Karim Agha
Karim Agha

Reputation: 3625

Data structure for efficient function call matching

I'm building a tool that among other things has to measure performance-related impact of changes in our product.

To get that done, I've implemented a profiler that traces whenever a function is called or returns and notifies me about that.

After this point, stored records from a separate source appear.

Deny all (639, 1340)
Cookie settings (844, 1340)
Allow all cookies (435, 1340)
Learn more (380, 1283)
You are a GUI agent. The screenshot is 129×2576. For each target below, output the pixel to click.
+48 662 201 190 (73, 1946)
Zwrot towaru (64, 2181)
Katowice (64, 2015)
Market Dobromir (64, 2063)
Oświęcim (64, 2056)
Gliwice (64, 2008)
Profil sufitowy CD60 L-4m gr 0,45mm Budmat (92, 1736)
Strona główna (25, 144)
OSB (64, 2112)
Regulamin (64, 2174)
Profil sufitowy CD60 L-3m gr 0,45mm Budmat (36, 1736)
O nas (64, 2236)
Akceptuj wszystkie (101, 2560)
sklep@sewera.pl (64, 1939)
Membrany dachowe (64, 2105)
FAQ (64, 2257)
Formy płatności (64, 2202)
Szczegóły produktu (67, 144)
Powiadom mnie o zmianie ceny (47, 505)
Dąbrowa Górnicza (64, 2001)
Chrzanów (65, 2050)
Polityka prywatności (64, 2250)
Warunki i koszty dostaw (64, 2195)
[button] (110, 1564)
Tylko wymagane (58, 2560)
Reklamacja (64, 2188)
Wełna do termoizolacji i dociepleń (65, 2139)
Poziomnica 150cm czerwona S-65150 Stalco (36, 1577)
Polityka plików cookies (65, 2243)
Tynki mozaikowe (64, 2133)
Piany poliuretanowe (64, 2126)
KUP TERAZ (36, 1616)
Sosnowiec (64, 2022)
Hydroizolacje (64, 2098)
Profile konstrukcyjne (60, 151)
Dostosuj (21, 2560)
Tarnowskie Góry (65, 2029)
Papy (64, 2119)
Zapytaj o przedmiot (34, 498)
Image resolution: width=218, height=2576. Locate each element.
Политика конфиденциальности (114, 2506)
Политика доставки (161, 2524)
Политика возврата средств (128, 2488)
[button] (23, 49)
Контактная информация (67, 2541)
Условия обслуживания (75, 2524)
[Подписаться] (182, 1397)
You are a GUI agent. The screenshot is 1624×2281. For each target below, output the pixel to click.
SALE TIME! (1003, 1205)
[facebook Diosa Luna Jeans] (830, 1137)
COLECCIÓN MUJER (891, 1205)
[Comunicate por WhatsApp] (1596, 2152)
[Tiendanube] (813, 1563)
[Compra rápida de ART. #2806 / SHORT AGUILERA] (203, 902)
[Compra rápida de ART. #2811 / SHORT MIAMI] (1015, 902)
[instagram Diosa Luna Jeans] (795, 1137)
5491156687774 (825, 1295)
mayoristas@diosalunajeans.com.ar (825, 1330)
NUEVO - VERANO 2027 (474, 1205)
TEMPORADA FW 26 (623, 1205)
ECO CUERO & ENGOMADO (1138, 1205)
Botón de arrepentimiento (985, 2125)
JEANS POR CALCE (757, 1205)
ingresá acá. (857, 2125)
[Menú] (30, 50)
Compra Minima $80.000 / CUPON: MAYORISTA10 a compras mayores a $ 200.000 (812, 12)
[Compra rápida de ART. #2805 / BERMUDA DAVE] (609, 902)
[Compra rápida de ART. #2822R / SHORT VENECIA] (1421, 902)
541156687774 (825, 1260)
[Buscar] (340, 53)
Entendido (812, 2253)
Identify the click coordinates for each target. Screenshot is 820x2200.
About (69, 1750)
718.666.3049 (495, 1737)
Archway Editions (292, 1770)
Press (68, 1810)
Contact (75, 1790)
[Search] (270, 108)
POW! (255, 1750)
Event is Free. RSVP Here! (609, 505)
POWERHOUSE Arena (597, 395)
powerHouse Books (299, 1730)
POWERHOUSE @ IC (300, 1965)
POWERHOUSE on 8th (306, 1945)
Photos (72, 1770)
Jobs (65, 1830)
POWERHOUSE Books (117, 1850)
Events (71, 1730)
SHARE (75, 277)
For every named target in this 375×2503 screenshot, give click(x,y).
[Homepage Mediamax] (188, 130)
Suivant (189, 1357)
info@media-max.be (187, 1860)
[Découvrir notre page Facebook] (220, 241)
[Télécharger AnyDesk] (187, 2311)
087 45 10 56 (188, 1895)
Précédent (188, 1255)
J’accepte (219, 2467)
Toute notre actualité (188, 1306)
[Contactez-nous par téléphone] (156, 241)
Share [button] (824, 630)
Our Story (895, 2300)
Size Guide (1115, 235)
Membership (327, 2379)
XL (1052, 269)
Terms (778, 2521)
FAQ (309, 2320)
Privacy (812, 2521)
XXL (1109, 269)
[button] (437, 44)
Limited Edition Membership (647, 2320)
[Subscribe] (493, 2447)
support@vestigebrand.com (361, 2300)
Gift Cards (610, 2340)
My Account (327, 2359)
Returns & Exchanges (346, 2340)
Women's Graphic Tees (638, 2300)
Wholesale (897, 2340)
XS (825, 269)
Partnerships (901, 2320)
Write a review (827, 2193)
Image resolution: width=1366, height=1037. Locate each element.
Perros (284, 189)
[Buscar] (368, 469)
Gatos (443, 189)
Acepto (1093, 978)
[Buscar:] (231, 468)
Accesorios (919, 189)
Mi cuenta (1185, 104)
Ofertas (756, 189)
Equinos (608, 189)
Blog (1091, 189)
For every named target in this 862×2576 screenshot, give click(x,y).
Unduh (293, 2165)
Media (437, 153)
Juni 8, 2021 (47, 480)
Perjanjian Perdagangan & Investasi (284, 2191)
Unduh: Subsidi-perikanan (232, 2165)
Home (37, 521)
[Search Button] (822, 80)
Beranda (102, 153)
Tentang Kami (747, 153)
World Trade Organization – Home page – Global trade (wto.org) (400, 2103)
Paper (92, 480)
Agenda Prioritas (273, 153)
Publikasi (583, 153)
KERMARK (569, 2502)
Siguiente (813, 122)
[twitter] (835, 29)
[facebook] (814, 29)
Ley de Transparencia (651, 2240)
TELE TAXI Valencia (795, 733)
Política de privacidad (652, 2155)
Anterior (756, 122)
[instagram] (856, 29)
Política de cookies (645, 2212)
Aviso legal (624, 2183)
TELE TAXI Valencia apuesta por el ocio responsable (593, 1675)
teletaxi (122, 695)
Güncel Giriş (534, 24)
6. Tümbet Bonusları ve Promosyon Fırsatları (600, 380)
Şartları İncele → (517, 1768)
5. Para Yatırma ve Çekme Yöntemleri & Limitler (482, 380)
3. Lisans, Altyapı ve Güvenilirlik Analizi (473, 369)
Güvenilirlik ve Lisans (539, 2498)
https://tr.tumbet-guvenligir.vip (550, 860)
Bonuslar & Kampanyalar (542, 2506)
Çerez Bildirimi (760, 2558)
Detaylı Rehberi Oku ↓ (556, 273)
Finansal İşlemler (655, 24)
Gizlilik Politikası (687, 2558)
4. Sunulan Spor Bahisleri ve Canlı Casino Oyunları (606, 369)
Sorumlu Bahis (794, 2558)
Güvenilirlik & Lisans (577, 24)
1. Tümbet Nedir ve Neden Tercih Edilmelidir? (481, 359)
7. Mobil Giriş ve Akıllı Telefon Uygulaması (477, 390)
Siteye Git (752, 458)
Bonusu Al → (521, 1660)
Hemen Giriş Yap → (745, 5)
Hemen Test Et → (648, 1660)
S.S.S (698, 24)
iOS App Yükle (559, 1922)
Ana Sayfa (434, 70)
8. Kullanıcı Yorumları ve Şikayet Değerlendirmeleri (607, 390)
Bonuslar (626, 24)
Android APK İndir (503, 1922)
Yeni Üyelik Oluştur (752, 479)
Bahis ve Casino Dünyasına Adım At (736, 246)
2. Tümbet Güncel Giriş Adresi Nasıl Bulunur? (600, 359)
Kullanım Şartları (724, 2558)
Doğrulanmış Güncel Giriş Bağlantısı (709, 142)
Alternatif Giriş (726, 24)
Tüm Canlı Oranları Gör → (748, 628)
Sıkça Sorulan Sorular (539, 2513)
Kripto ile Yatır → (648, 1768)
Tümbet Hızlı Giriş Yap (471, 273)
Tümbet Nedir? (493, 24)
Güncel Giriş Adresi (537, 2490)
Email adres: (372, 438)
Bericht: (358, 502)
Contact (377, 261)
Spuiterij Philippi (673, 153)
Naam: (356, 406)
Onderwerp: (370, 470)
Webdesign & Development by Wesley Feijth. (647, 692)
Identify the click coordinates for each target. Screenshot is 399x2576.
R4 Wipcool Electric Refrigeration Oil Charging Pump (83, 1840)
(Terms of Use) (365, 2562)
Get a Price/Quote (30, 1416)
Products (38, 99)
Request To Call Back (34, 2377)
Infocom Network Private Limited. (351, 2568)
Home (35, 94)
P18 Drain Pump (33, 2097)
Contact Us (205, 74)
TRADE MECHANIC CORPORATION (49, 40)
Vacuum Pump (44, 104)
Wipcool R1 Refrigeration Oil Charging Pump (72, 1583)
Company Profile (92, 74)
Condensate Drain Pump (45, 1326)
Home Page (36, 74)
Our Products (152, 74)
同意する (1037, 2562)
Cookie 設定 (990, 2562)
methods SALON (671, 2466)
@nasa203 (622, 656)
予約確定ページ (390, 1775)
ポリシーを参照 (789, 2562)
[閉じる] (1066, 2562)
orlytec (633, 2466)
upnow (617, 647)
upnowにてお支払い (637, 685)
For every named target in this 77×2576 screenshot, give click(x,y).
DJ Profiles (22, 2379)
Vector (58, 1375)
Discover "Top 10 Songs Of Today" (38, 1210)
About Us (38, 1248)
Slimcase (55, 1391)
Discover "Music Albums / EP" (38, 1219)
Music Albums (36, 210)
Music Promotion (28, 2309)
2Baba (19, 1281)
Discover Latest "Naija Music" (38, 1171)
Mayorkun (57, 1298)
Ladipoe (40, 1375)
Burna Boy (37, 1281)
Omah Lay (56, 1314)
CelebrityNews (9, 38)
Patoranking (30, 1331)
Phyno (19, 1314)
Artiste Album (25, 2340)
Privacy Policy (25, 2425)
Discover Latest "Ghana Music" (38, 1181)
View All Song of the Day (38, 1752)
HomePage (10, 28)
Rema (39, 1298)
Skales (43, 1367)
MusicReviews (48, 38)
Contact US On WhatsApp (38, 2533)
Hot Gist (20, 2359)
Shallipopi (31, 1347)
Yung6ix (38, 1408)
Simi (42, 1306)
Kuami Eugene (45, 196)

First, I've dumped the output to a file to get a sense of the data I'll be working with and here is more-or-less how they look like:

FuncCall1
   FuncCall2
      FuncCall3
      FuncRet3
      FuncCall4
      FuncRet4
      FuncCall5
        FuncCall6
        FuncRet6
      FuncRet5
    FuncRet2
FuncRet1

To have a better visual understanding of how this data looks like, here is a graph of the first 10000 function calls: (x-axis: time, y-axis: depth/nesting): Function Call/Return graph (http://img444.imageshack.us/img444/4710/proflog.gif)

When a function begins execution, I will log it's name/identifier and the current high-precision timestamp and when it returns I will need to lookup the entry where I stored the start time and add a new timestamp that marks it return.

To sum things up, the operations that I'm going to perform on these data are:

  1. Insert a new function call mark with current timestamp.
  2. Lookup the most recent function call of a certain ID and store the return timestamp.
  3. See which other functions were called from within a certain function (and see where its spending its time) - for example If I'm looking at Function#2 in the previous example, I want to know that it calls Function#3, Function#4, Function#5 and Function#5 calls Function#6 then it returns (with all call/return timestamps marked).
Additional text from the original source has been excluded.